WORK REQUEST | Using the records below, give again exactly the lines from the line that contains "Click the blue endpoint dot on chart" through the line that contains "Task: Close the downloads bar with X", both ends included, and only those.

INPUT RECORDS |
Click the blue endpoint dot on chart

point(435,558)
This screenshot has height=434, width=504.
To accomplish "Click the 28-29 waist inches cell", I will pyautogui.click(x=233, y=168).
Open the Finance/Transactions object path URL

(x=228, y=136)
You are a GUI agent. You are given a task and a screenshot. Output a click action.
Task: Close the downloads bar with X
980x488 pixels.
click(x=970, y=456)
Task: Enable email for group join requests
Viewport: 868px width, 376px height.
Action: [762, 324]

...

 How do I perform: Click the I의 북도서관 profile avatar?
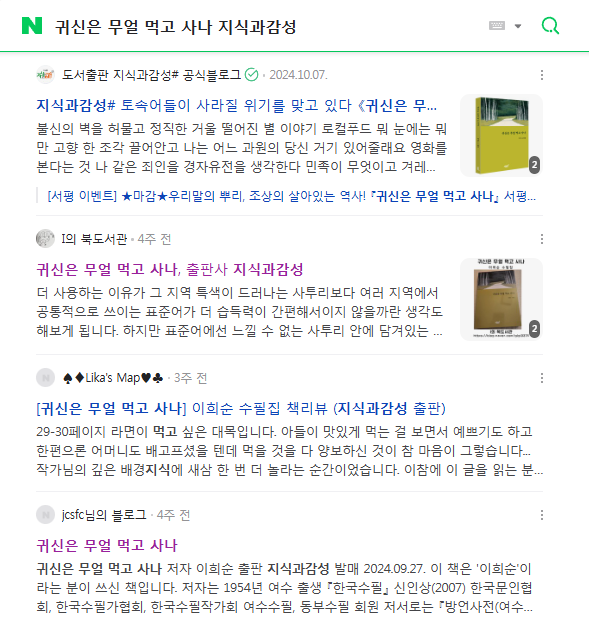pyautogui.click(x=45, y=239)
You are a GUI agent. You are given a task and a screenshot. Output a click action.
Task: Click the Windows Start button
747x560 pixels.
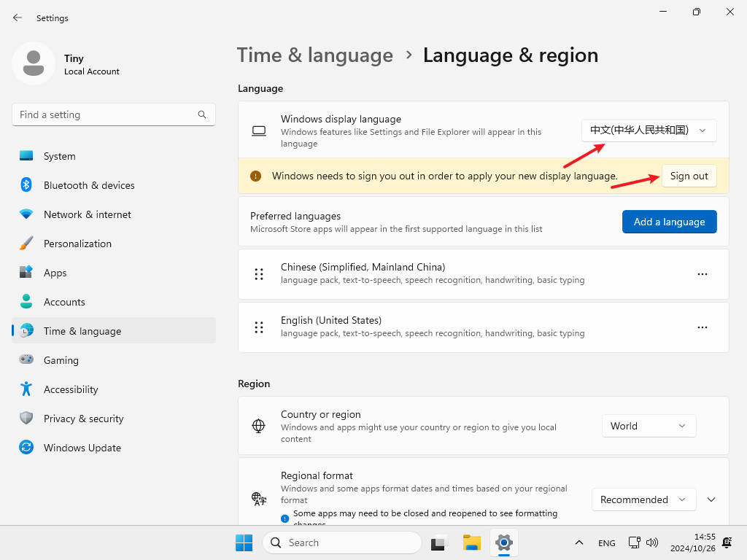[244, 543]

EXERCISE RESULT |
Click the blue endpoint dot on chart

point(435,558)
This screenshot has height=434, width=504.
To accomplish "Click the 28-29 waist inches cell", I will pyautogui.click(x=233, y=168).
Open the Finance/Transactions object path URL

(x=228, y=136)
You are a GUI agent. You are given a task and a screenshot. Output a click action.
Task: Close the downloads bar with X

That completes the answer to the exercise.